Problem | The lines to copy are those in the records below that hold the word "Locate".

(Dataset entries)
________________

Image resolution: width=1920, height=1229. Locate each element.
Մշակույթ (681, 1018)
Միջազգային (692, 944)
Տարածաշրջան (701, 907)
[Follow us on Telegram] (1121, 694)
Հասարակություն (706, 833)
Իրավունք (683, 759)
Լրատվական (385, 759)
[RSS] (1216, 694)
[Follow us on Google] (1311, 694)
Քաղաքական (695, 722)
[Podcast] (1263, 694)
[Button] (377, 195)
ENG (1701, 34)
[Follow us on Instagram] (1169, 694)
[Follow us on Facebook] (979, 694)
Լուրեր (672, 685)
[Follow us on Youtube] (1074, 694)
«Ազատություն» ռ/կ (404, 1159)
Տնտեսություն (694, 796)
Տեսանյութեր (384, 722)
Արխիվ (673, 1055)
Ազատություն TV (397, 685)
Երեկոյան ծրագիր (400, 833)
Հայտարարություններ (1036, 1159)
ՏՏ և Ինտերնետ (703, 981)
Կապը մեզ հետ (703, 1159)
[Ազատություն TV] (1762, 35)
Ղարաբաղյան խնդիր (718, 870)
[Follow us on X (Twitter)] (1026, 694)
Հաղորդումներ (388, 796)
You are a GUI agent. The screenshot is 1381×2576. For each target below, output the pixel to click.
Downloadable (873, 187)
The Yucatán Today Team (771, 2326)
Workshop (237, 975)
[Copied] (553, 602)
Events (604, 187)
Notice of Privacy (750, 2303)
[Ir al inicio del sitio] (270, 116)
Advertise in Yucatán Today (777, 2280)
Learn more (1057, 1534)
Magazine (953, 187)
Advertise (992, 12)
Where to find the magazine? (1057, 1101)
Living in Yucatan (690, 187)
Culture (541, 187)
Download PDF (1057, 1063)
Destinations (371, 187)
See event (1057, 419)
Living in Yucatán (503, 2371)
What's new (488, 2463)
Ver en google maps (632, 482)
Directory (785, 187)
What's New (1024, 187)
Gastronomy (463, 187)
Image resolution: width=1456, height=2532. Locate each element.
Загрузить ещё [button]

________________

Task response |
Image resolution: width=1920, height=1229. Locate each element.
Image resolution: width=1456, height=2532. Locate each element.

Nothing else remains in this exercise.